Il potassio potrebbe diminuire la  pressione arteriosa nelle ragazze. Lo studio, pubblicato sulla rivista JAMA Pediatrics, ha analizzato l'effetto del sodio e del potassio sulla pressione arteriosa delle adolescenti. Secondo i ricercatori, potrebbe  essere una buona idea consumare in maggiore misura cibi ricchi di potassio durante l'infanzia per limitare l'aumento della presione in adolescenza.
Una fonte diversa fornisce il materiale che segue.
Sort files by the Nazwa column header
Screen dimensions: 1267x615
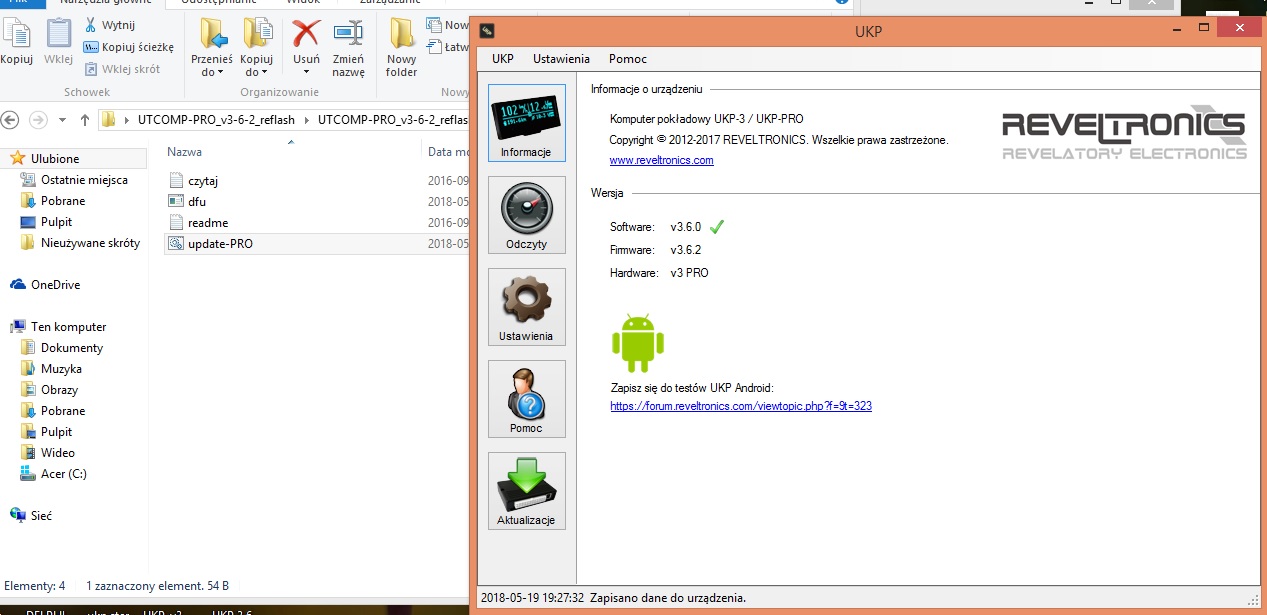[x=185, y=152]
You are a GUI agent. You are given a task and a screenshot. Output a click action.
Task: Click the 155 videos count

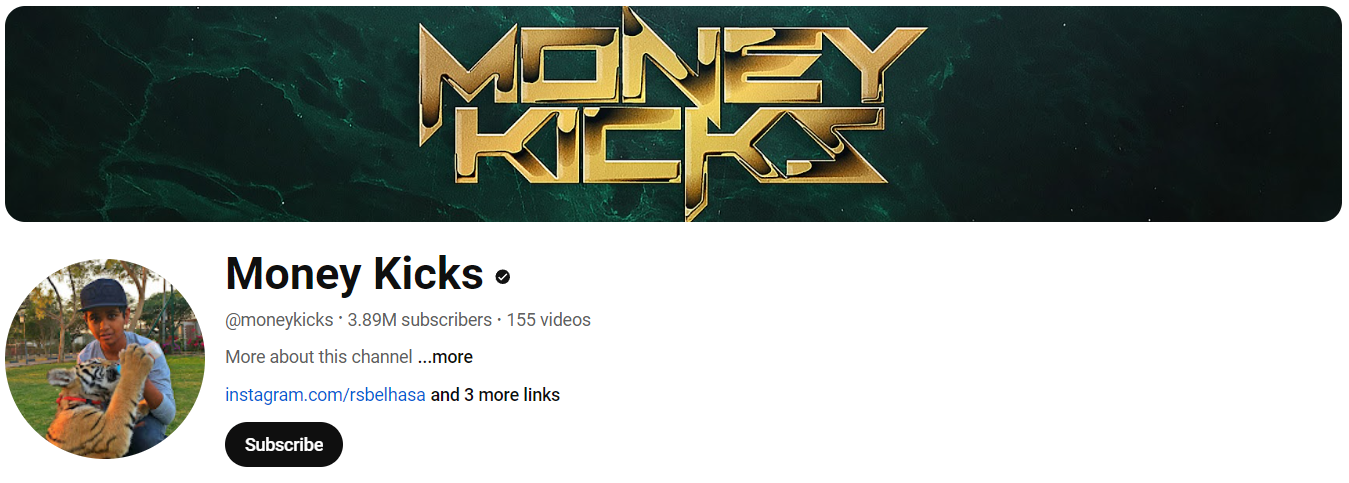[x=549, y=320]

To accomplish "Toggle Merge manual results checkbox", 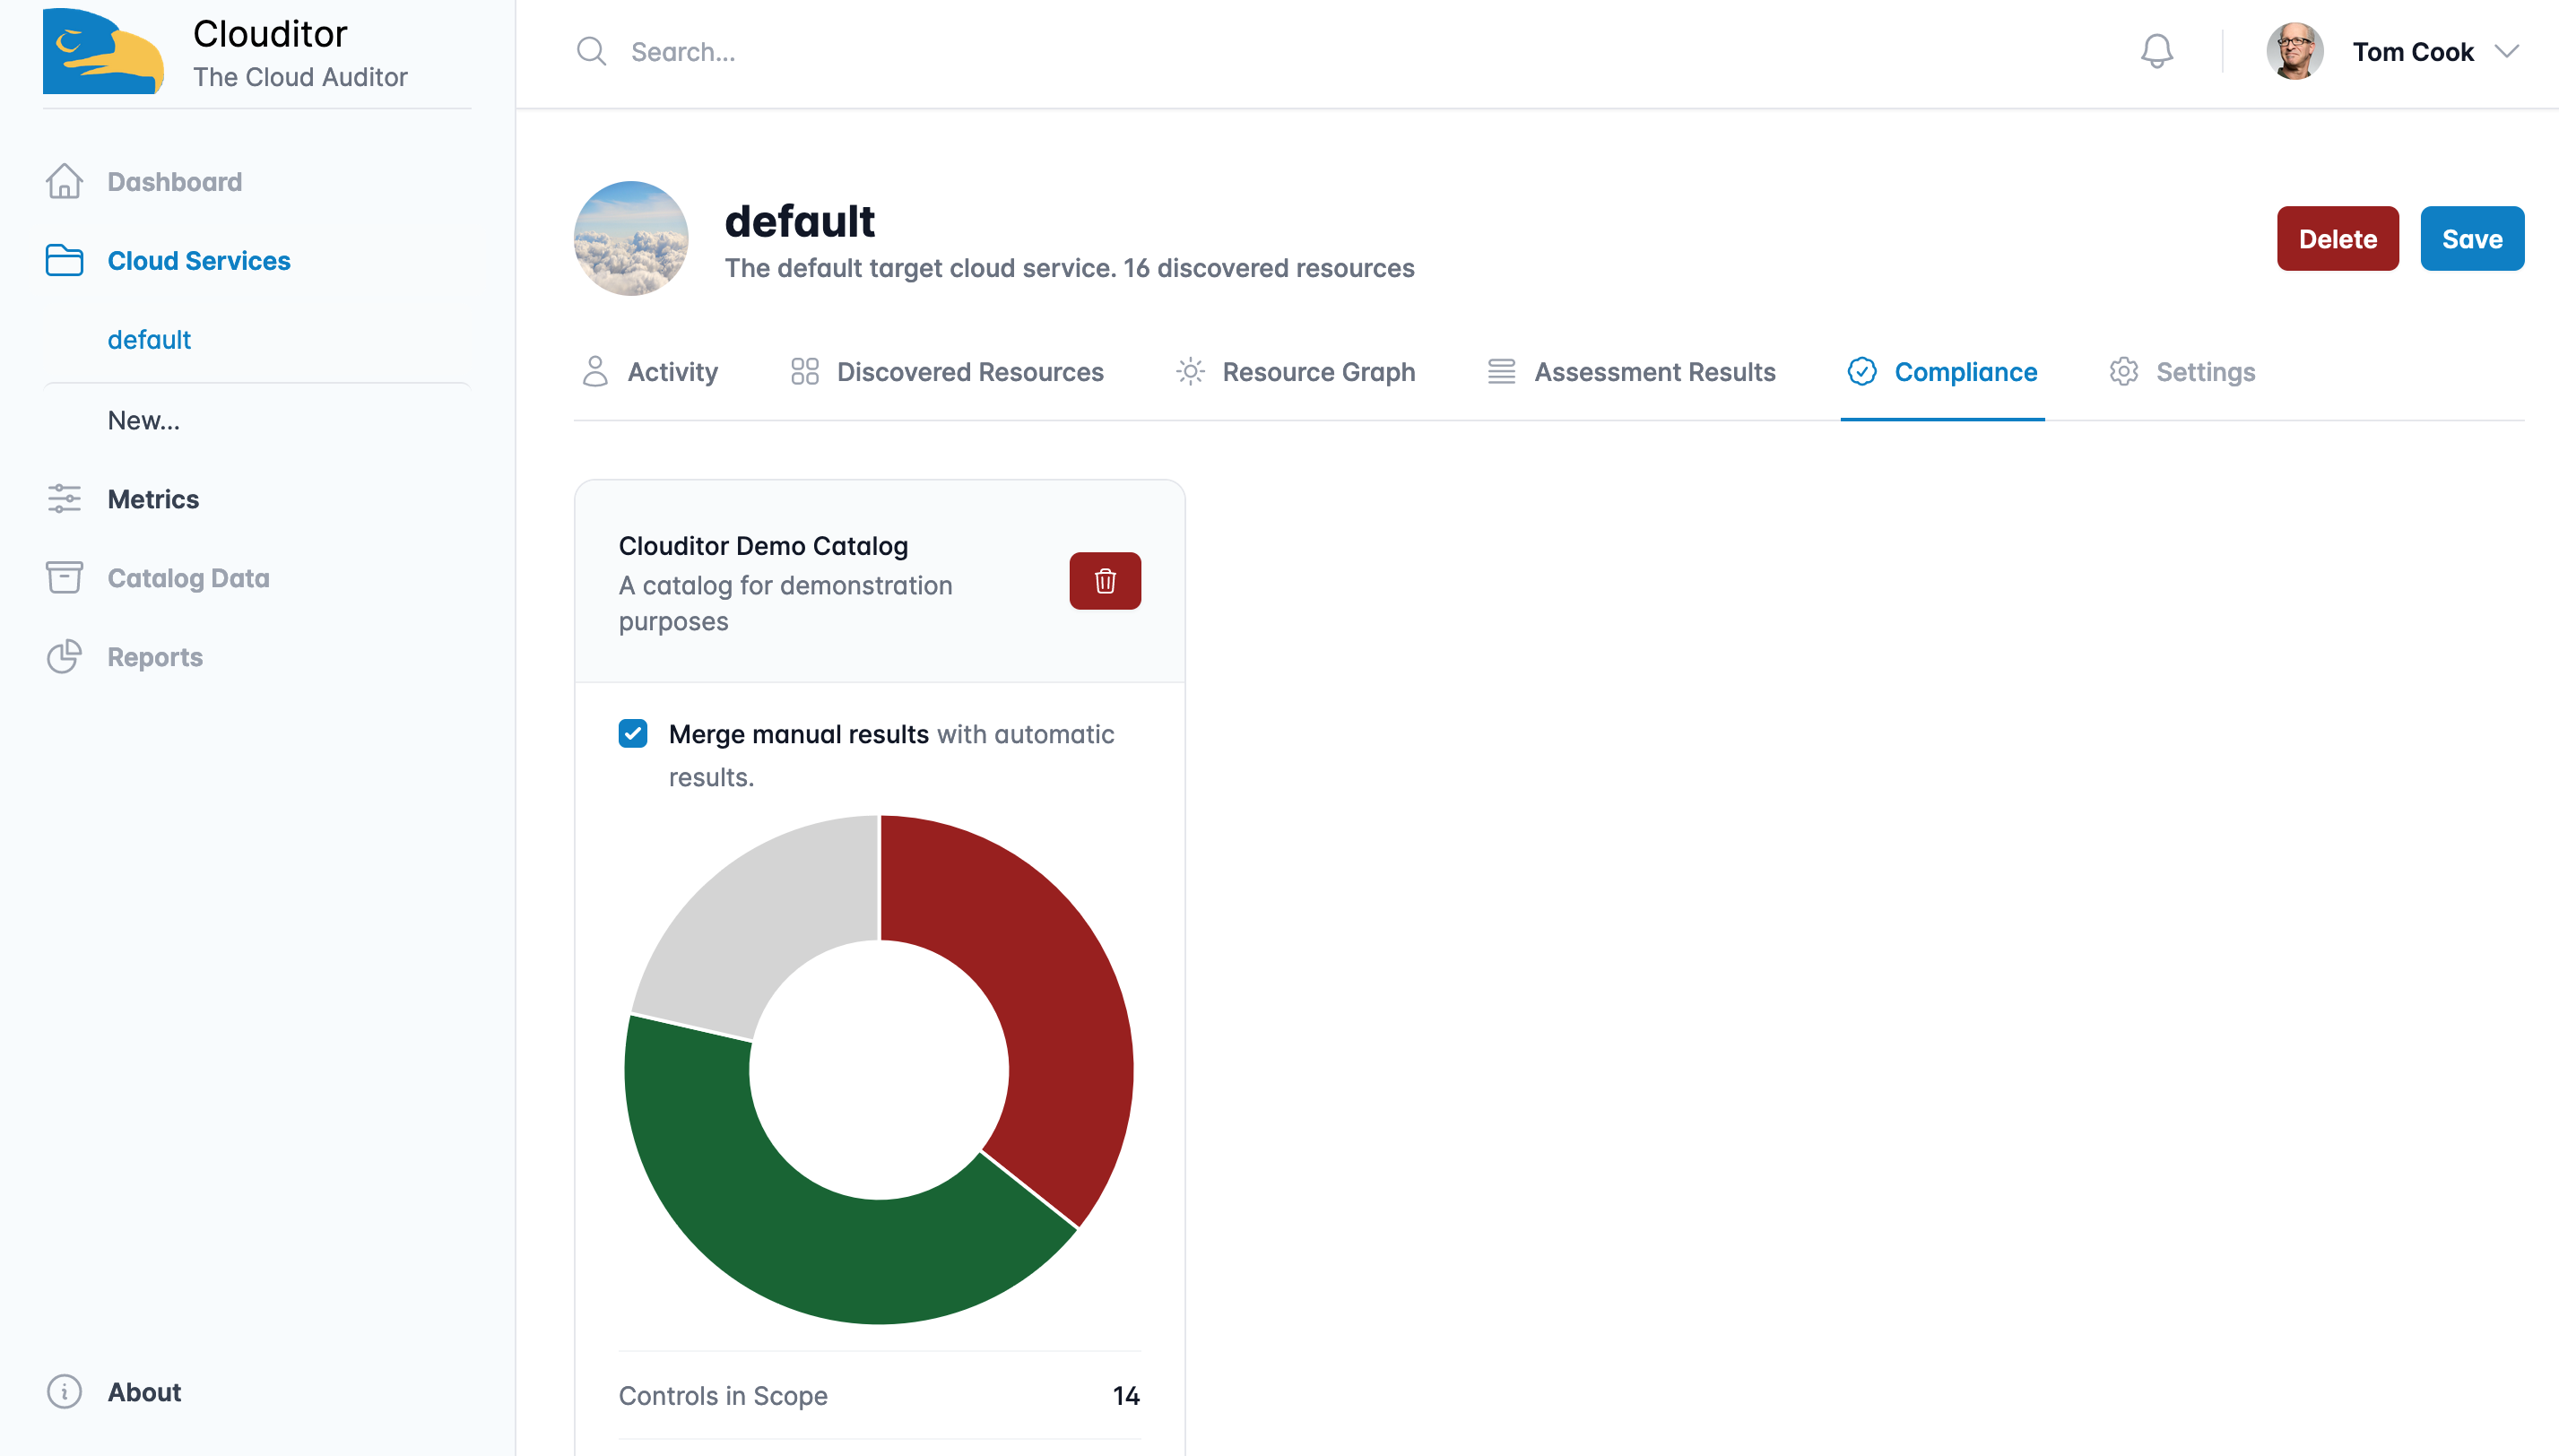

Justin Buendia e colleghi hanno utilizzato i dati di uno studio prospettico condotto in tre città degli Stati Uniti: a Richmond, in California; a Cincinnati, in Ohio; e a Washington DC. Allo studio hanno partecipato 2.185 ragazze nere e bianche, seguite da un'età di 9-10 anni per circa dieci anni. Lo studio voleva valutare  l'effetto del sodio, del potassio e del rapporto tra sodio e potassio, derivanti dall'alimentazione, sulla pressione sistolica e diastolica.
L'apporto di sodio era stimato in meno di 2500 mg/die (19.4% dei partecipanti), da 2500 mg/die a meno di 3000 mg/die (29.5%), da 3000 mg/die a meno di 4000 mg/die (41.4%), e in 4000 mg/die o più (9.7%). L'apporto di potassio era stimato  in meno di 1800 mg/die (36.0% dei partecipanti) ; da 1800 mg/die a meno di 2100 mg/die (26.2%), da 2100 mg/die a meno di 2400 mg/die (18.8%), e in 2400 mg/die o più (19.0%).
I ricercatori non hanno trovato un'indicazione che gli apporti di sodio maggiori hanno un effetto negativo sulla pressione delle adolescenti. I maggiori apporti di potassio erano invece associati, in modo inverso, a un mutamento della pressione durante l'adolescenza e alla fine del follow-up.

Fonte:
Buendia, Justin R., et al. "Longitudinal Effects of Dietary Sodium and Potassium on Blood Pressure in Adolescent Girls." JAMA pediatrics (2015).